La legge sulla memoria
Rajoy
è gallego come Franco e partecipe della sua «retranca», una forma
astuta e zitta di attendismo; per il resto, è un democristiano che ha
fatto quello che la Merkel gli ha detto di fare. Nell’infuocato
Consiglio europeo sulla Brexit, in cui i leader si sono scannati per un
giorno intero sui diritti degli emigrati nel Regno Unito, Rajoy in
difesa dei 200 mila spagnoli di Londra ha fatto un solo intervento di 47
parole. Tacere e aspettare. Ora imposta la campagna elettorale contro i
sindaci di Podemos appoggiati dai socialisti, Ada Colau a Barcellona e
Manuela Carmena a Madrid, che «governano con gli estremisti di Okupa ma
ospitano Varufakis negli hotel da 1.200 euro a notte; e soprattutto
riaprono ferite cicatrizzate dalla storia».
Nelle due capitali si
sta applicando la legge sulla memoria voluta da Zapatero, e si stilano
liste di nomi di strade e piazze da cancellare. «A Madrid hanno tolto
anche la lapide che commemorava quattro sacerdoti trucidati dai
repubblicani — lamenta José Luis Restan, che di Cope è direttore
editoriale —. Poi hanno scoperto che non erano franchisti; erano
martiri. Così hanno dovuto rimettere la lapide al suo posto. Questo non
ha impedito all’assessore alla Cultura, Celia Mayer, di dire che non c’è
stata riconciliazione tra gli spagnoli perché non c’è stata giustizia.

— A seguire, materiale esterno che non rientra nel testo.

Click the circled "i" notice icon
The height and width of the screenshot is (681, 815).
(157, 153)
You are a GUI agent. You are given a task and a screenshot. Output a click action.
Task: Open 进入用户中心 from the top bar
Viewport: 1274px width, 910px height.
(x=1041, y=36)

Ma questi della guerra civile non sanno nulla. Nulla! Sono nati con la
democrazia. Pensano che la Spagna sia stata trasformata in un mattatoio
solo da Franco e ignorano i massacri degli stalinisti. Il radicalismo
culturale di Zapatero ha risvegliato lo spettro della guerra civile, che
ora viene evocato da una nuova generazione ancora più radicale. Senza
Zapatero non avremmo Podemos. Che non a caso rinnega la transizione e
chiede una nuova Carta costituzionale».
Nell’attesa, la sindaca di
Madrid dà il benvenuto ai migranti: «Welcome refugees» ha fatto
scrivere in inglese sul municipio. Finora però i rifugiati sono appena
124; forse ne arrivano altri 426, ma dopo le elezioni; mentre a Ceuta e a
Melilla, città spagnole in Marocco, ai migranti si spara da dietro il
filo spinato.
E comunque qualsiasi discorso sulla Spagna, anche il
più severo, sarebbe incompleto se non restituisse almeno in parte il
calore, la vitalità, il respiro di questo grande Paese: il terzo più
visitato al mondo — con il Nord Africa chiuso ai turisti si annuncia
un’estate record —, la terza lingua più parlata, e il fascino profondo
di una terra latina come la nostra ma più vasta, più silenziosa, più
fiera, talora al limite del suicidio.